▶ Required work
Return the line containing "This screenshot has width=2184, height=1704." and every line beneath it through the end of the entries below, unchanged. Pictures stay out.
[Listed entries — start]
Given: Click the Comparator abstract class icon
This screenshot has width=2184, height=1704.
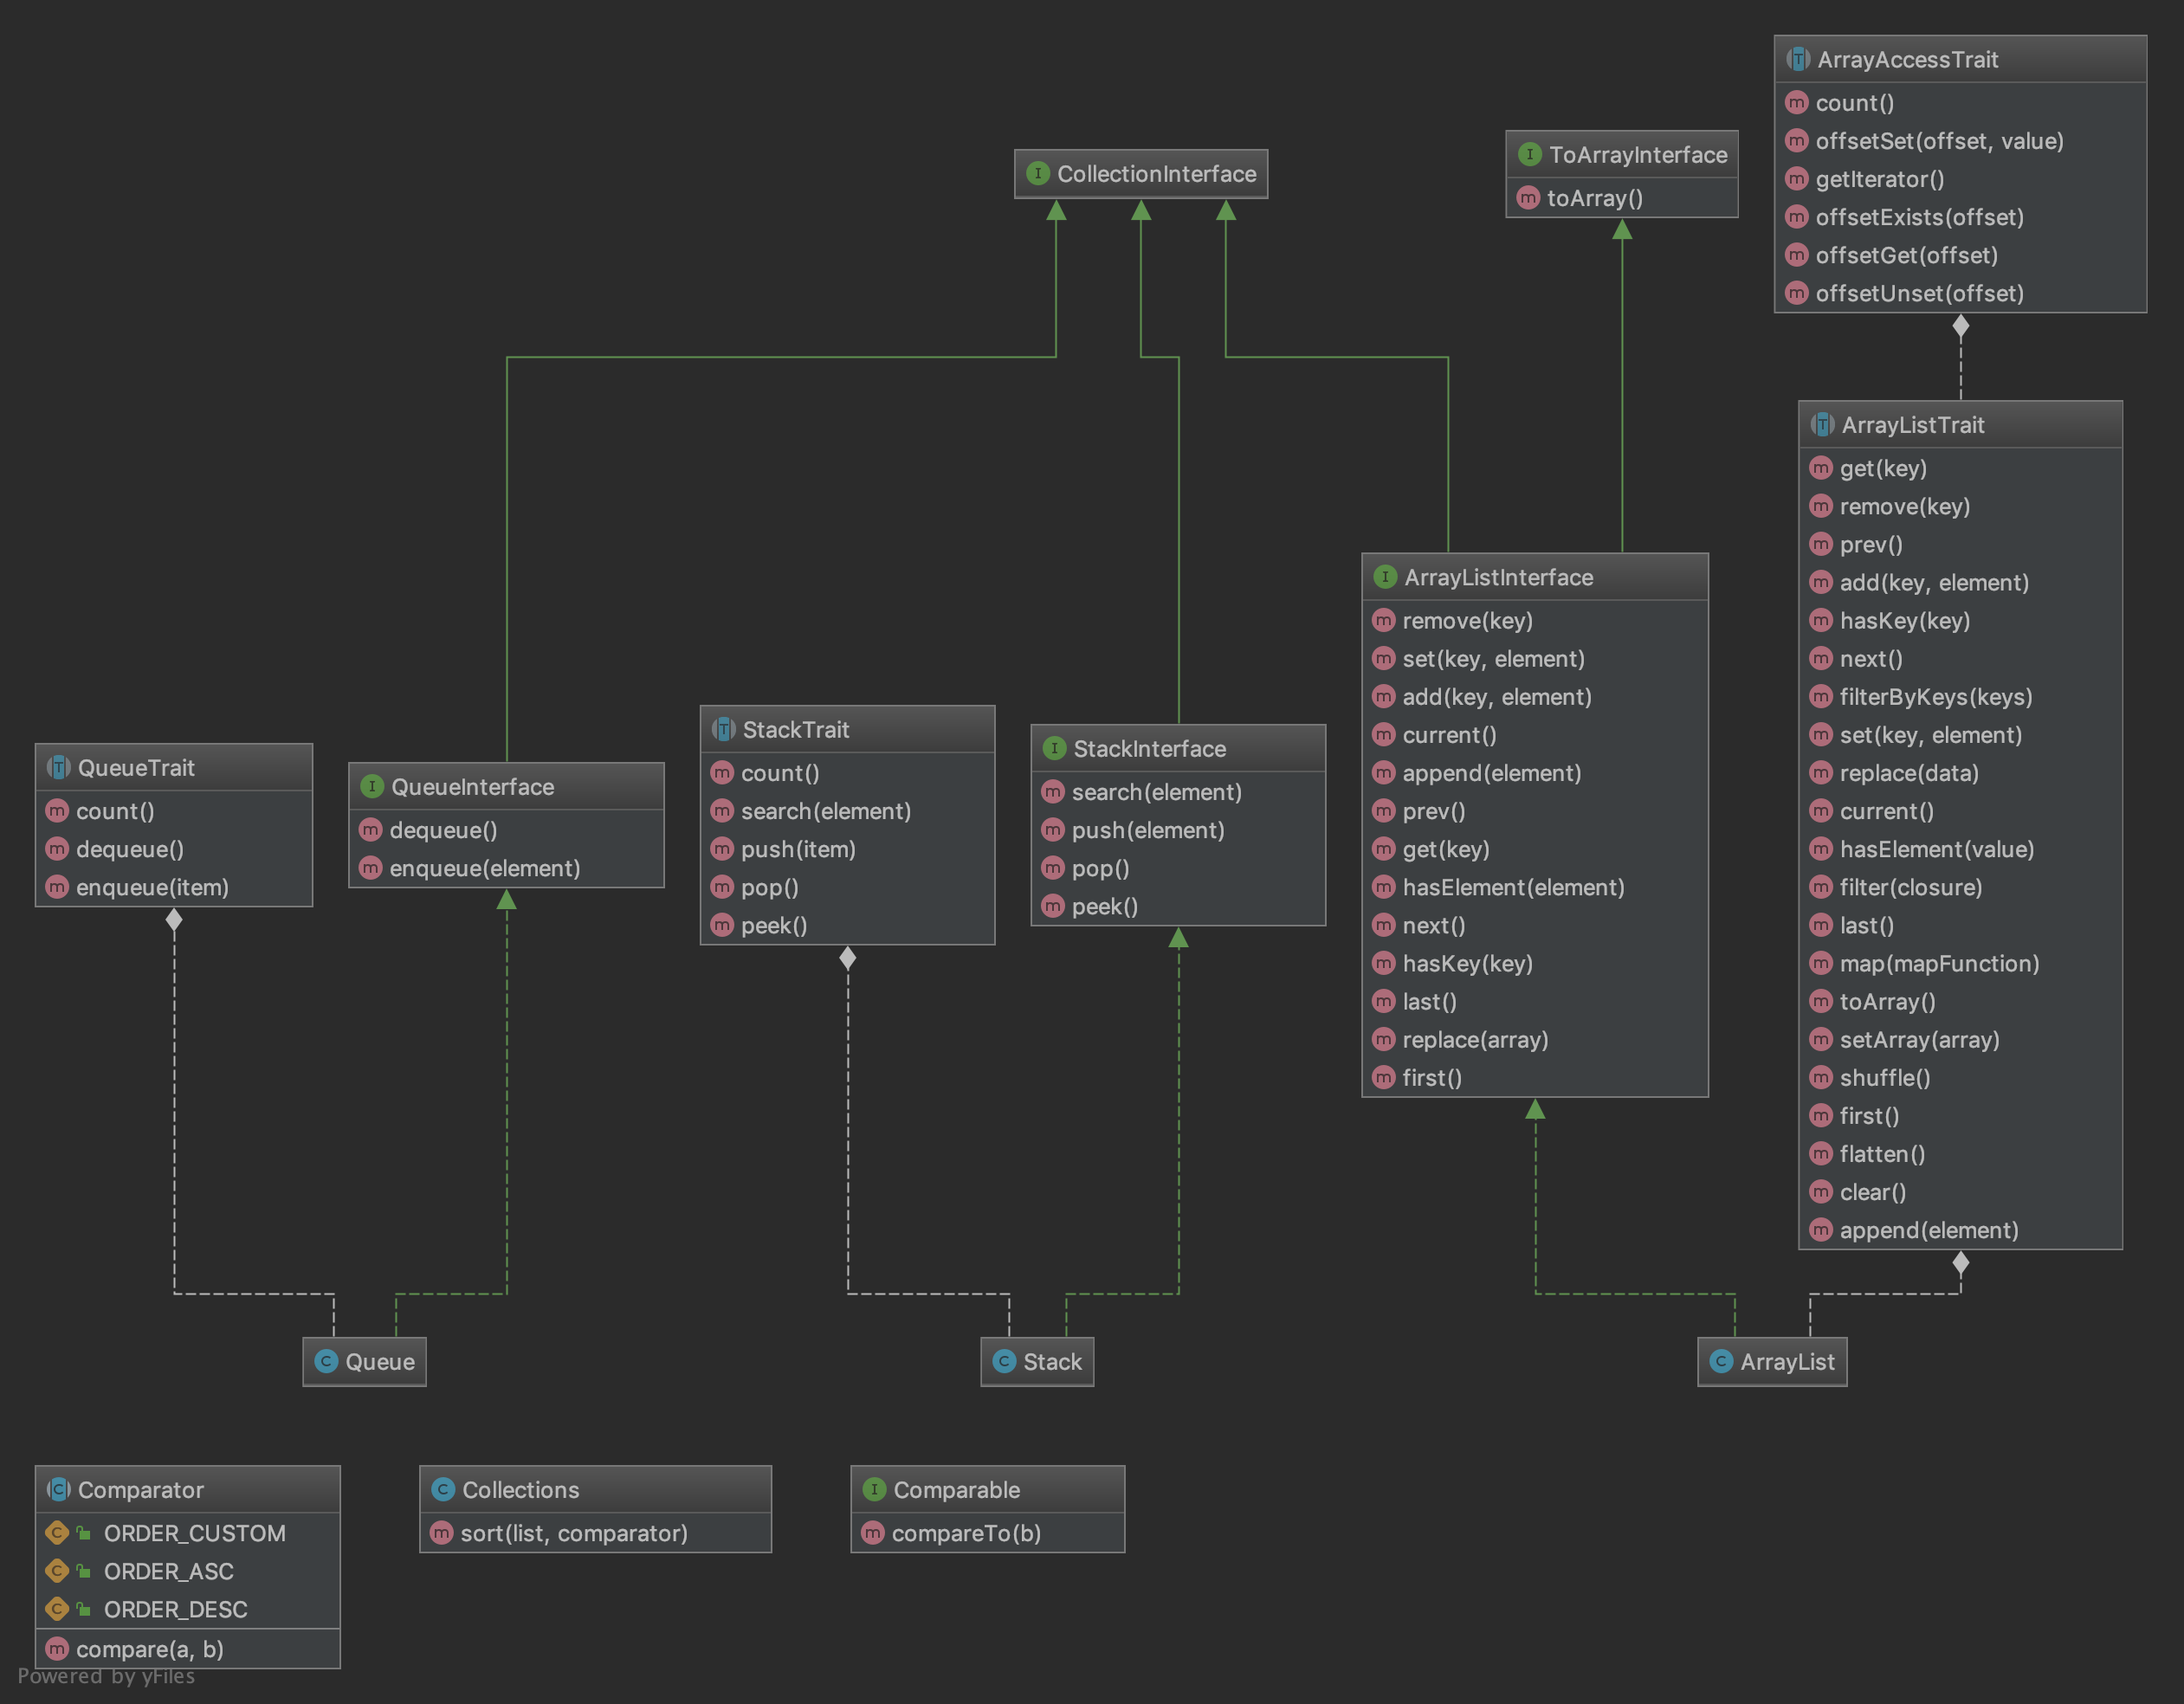Looking at the screenshot, I should click(58, 1489).
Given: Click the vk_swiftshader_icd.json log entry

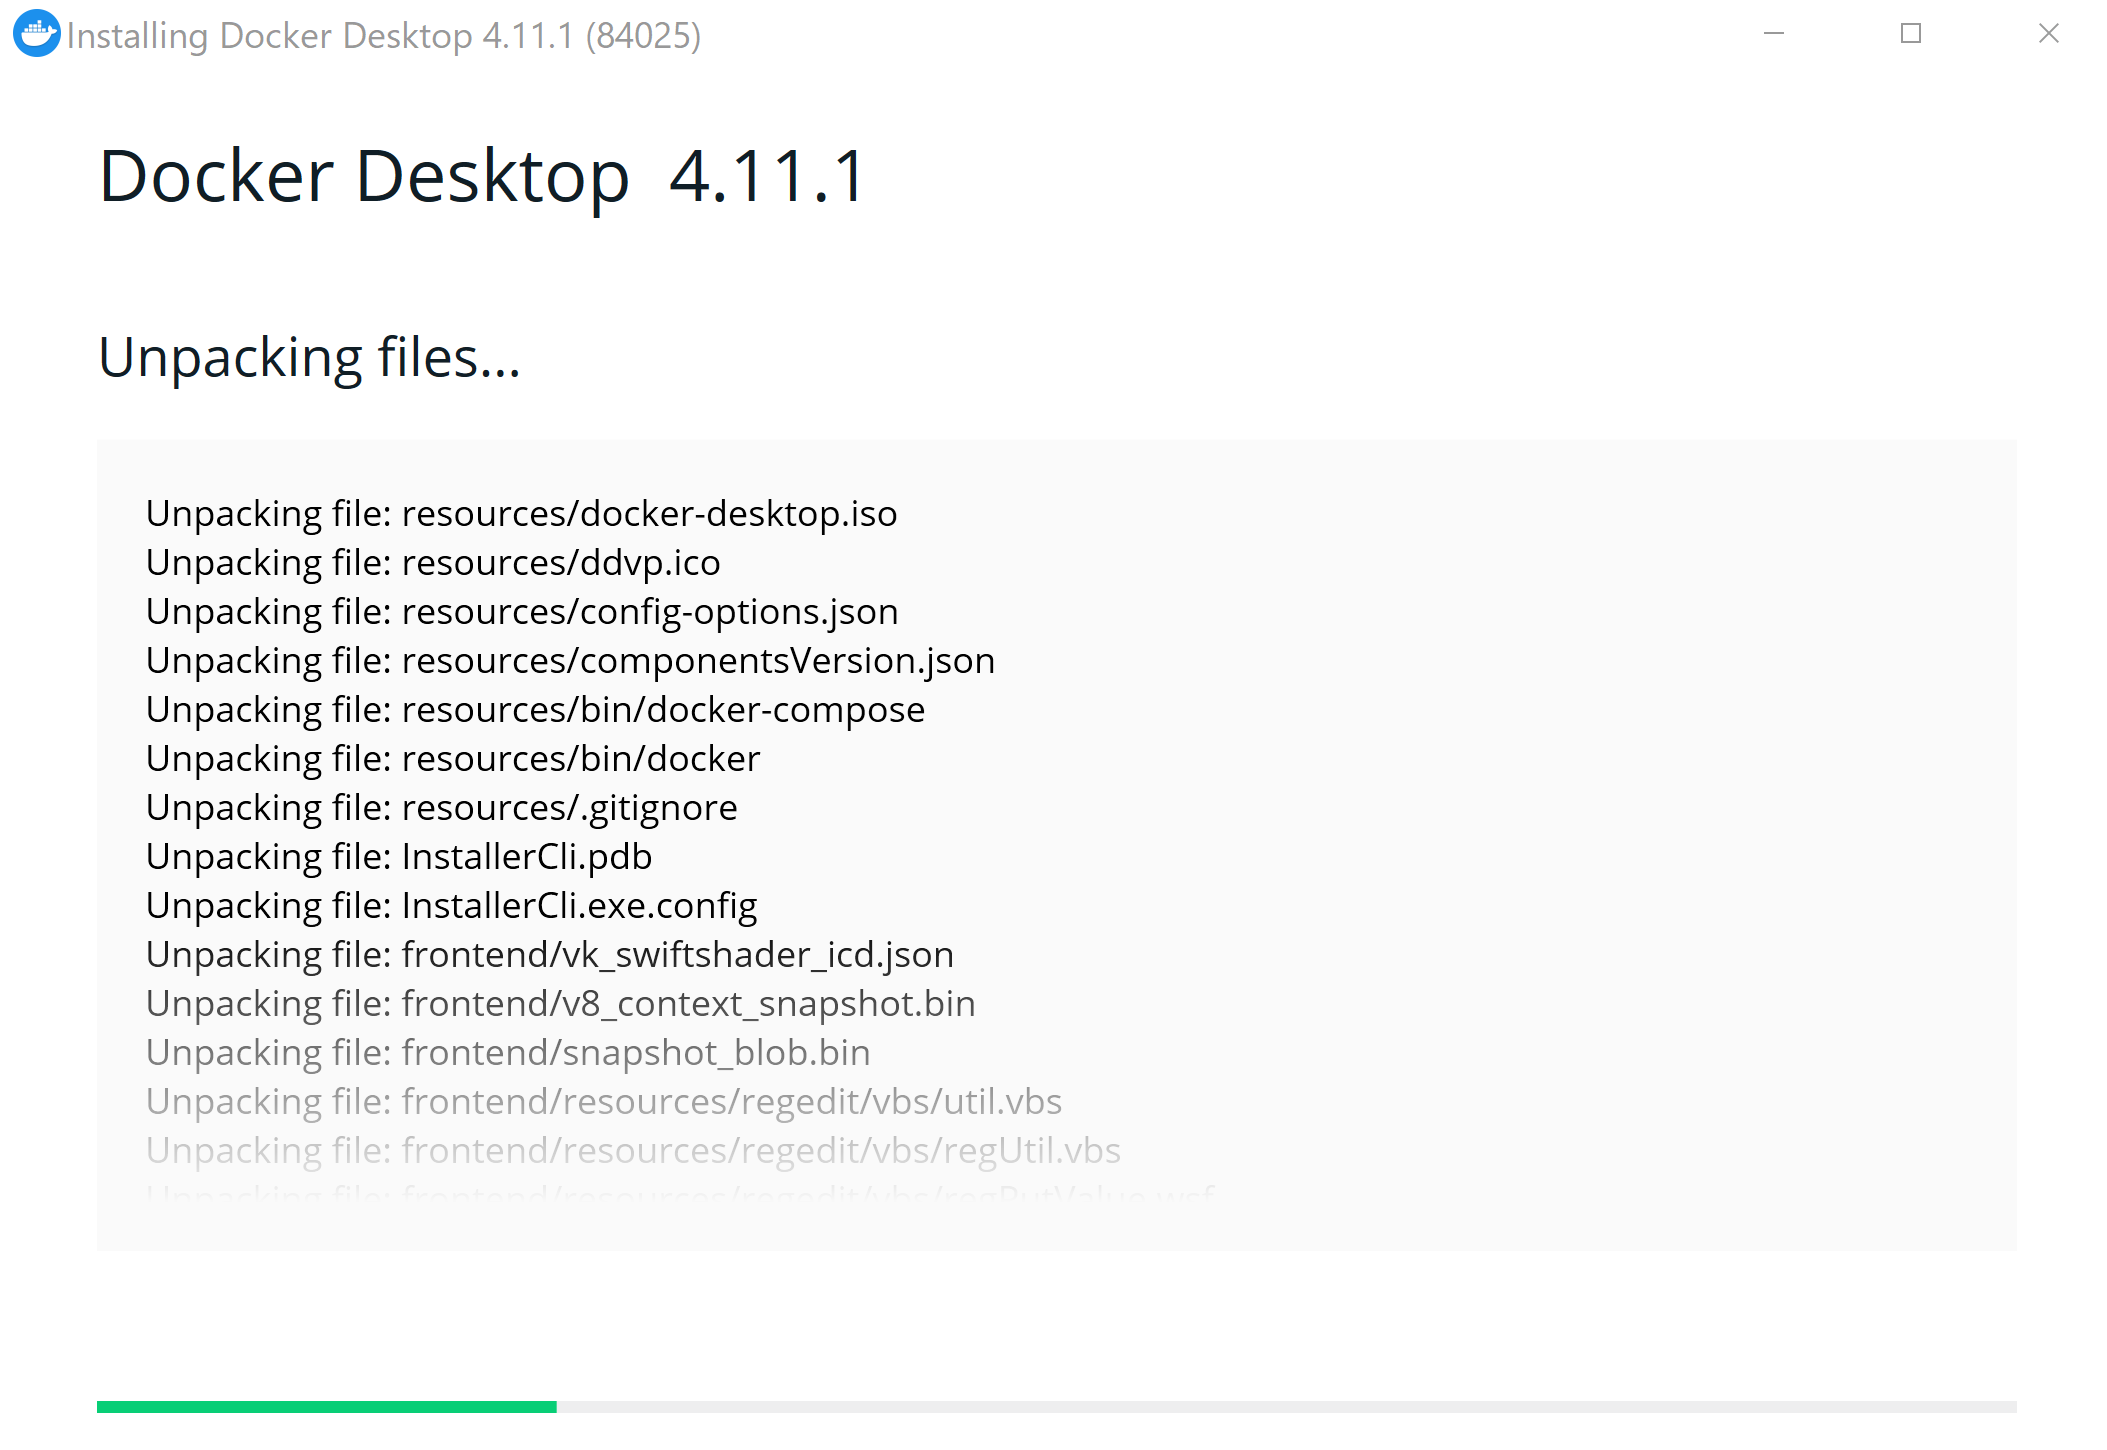Looking at the screenshot, I should pos(549,955).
[Listed entries — finish]
▶ Written solution
This screenshot has width=2184, height=1704.
Looking at the screenshot, I should click(58, 1489).
Given: Click the vk_swiftshader_icd.json log entry

Looking at the screenshot, I should pos(549,955).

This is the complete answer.